## Matrix Multplication

December 2020

Theorem. Let $$e$$ be an elementary row operation and let $$E$$ be the $$m \times m$$ elementary matrix $$E = e(I)$$. Then, for every $$m \times n$$ matrix $$A$$,

$e(A) = EA$

Proof. We prove this for each of the three elementary row operations separately.

Swap: If $$e$$ 'swaps' rows $$s$$ and $$r$$ of $$A$$, then

$e(A)_{ij} = \begin{cases} A_{ij} \quad \text{if } s \neq i \neq r \\ A_{sj} \quad \text{if } i = r \\ A_{rj} \quad \text{if } i = s \end{cases}$

and

$EA_{ij} = e(I)A_{ij} = \sum\limits_{k=1}^{m} e(I)_{ik}A_{kj}.$

Noting that the same row operation as before is being applied to $$I$$, we can equivalently define this matrix as follows:

$e(I)A_{ij} = \begin{cases} \sum\limits_{k=1}^{m} I_{ik}A_{kj} \quad \text{if } s \neq i \neq r \\ \sum\limits_{k=1}^{m} I_{sk}A_{kj} \quad \text{if } i = r \\ \sum\limits_{k=1}^{m} I_{rk}A_{kj} \quad \text{if } i = s \end{cases}$

We can now simplify each of these cases. For the first case, since $$I_{ik} = 0$$ for all but the $$i$$-th column, the only non-zero term in the sum will be $$I_{ii}A_{ij} = A_{ij}$$. For the second case, the only non-zero term in the sum will be $$I_{ss}A_{sj} = A_{sj}$$ and for the third case the only non-zero term in the same will be $$I_{rr}A_{rj} = A_{rj}$$.

Scale: If $$e$$ scales some row $$r$$ by some scalar $$c$$, then

$e(A)_{ij} = \begin{cases} A_{ij} \quad \text{if } i \neq r \\ cA_{rj} \quad \text{if } i = r \end{cases}$

and

$EA_{ij} = e(I)A_{ij} = \sum\limits_{k=1}^{m} e(I)_{ik}A_{kj}.$

Noting that the same row operation as before is being applied to $$I$$, we can equivalently define this matrix as follows:

$e(I)A_{ij} = \begin{cases} \sum\limits_{k=1}^{m} I_{ik}A_{kj} \quad \text{if } s \neq i \neq r \\ \sum\limits_{k=1}^{m} c I_{rk}A_{kj} \quad \text{if } i = r \end{cases}$

We've already seen why the first case simplifies to $$A_{ij}$$, and for identical reasons the second case simplifies to $$c A_{rj}$$.

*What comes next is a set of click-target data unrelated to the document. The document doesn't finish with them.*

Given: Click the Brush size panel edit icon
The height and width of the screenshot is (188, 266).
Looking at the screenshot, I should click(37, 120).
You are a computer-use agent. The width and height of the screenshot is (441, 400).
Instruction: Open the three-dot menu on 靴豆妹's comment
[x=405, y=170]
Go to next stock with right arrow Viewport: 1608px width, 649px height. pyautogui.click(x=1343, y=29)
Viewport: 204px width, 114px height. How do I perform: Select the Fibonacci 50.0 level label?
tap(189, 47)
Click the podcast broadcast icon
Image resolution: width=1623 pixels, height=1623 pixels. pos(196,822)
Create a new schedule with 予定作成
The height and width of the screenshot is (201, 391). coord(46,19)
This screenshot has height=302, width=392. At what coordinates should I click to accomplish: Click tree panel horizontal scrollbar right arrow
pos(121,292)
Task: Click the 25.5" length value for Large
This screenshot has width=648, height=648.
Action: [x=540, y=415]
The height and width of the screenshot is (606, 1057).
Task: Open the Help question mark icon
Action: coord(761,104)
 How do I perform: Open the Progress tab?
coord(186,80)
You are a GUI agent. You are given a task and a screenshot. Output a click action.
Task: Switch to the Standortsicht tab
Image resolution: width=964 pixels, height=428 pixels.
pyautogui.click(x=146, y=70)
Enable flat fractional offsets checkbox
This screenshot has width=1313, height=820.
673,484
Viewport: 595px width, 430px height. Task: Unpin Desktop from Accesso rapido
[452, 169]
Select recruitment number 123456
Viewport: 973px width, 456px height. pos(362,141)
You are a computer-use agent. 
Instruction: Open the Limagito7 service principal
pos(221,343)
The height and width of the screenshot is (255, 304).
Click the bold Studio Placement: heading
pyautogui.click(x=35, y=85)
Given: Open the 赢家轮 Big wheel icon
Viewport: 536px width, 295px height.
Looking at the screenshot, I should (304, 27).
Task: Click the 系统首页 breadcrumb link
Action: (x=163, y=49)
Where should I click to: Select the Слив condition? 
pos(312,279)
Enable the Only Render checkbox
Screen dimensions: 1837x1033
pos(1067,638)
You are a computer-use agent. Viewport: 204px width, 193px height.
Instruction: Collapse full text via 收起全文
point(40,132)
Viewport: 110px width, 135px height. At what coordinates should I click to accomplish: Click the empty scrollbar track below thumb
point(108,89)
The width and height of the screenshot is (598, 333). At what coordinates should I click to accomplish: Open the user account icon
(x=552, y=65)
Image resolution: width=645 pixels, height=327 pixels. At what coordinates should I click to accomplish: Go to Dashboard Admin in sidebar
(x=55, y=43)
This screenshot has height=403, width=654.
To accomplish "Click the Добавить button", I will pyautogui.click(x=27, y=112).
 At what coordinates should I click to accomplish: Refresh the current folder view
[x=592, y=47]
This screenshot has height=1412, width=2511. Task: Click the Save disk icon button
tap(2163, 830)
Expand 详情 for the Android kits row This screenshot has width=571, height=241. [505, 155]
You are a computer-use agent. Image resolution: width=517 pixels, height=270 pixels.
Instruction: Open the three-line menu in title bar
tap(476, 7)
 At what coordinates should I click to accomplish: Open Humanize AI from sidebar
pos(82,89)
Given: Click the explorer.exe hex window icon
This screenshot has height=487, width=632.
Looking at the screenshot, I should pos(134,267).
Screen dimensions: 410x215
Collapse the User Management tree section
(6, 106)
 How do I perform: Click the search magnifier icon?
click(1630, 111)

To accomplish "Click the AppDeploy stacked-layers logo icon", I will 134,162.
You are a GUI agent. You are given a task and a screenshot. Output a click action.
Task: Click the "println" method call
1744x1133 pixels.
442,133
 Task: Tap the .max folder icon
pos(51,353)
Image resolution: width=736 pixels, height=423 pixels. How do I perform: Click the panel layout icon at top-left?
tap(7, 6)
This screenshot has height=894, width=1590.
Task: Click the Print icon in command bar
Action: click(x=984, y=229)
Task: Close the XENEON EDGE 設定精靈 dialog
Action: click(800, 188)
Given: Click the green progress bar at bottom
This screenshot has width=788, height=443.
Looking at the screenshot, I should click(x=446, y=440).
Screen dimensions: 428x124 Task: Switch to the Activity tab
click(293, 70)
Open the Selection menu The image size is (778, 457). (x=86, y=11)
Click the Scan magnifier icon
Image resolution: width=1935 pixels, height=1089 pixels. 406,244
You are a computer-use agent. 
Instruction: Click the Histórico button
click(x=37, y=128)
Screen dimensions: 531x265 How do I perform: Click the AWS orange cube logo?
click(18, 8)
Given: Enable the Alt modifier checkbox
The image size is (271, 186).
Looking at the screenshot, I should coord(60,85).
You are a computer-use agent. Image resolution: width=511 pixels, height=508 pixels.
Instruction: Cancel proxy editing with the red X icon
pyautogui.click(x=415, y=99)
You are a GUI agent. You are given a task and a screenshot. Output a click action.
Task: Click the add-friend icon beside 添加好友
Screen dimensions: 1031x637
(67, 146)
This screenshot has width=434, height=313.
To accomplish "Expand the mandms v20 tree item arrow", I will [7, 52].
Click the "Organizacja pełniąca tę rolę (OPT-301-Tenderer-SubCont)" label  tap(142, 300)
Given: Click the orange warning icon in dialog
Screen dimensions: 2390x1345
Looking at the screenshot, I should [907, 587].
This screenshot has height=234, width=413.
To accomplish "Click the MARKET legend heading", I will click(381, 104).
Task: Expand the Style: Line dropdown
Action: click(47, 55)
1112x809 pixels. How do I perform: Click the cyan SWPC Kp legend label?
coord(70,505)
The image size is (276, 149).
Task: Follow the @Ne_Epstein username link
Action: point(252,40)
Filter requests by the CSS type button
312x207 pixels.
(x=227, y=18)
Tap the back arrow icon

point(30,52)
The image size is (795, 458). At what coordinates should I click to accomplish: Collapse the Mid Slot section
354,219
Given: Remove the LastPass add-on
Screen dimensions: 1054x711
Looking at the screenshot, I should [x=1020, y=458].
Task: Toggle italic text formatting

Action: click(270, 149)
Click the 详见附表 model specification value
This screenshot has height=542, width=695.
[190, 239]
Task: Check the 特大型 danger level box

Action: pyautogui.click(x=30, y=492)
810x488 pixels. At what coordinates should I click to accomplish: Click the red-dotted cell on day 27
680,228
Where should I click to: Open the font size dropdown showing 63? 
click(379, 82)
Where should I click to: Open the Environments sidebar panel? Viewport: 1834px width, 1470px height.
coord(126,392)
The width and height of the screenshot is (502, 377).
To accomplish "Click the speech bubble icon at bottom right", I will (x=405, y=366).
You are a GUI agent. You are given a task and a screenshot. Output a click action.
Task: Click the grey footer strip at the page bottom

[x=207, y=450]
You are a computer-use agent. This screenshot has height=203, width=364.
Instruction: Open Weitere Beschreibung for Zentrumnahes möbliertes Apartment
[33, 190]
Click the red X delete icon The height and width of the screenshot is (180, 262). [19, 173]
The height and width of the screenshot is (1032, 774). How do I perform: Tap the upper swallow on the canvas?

Add a scaled row to another row: If $$e$$ scales adds row $$s$$ of the matrix, scaled by a scalar $$c$$, to another row $$r$$ (where $$r \neq s$$), then

$e(A)_{ij} = \begin{cases} A_{ij} \quad \text{if } i \neq r \\ A_{rj} + cA_{sj} \quad \text{if } i = r \end{cases}$

and

$EA_{ij} = e(I)A_{ij} = \sum\limits_{k=1}^{m} e(I)_{ik}A_{kj}.$

If $$i \neq r$$, then $$e(I)A_{ij} = A_{ij}$$, as we have shown before. If $$i = r$$, then the only non-zero terms of the sum above are $$e(I)_{rr}A_{rj}$$ and $$e(I)_{rs}A_{sj}$$. Since $$I_{ss} = 1$$ and $$e(I)_{rs} = cI_{ss}$$, $$e(I)_{rs} = c$$. Then the value of the sum above if $$i=r$$ is $$A_{rj} + cA_{sj}$$.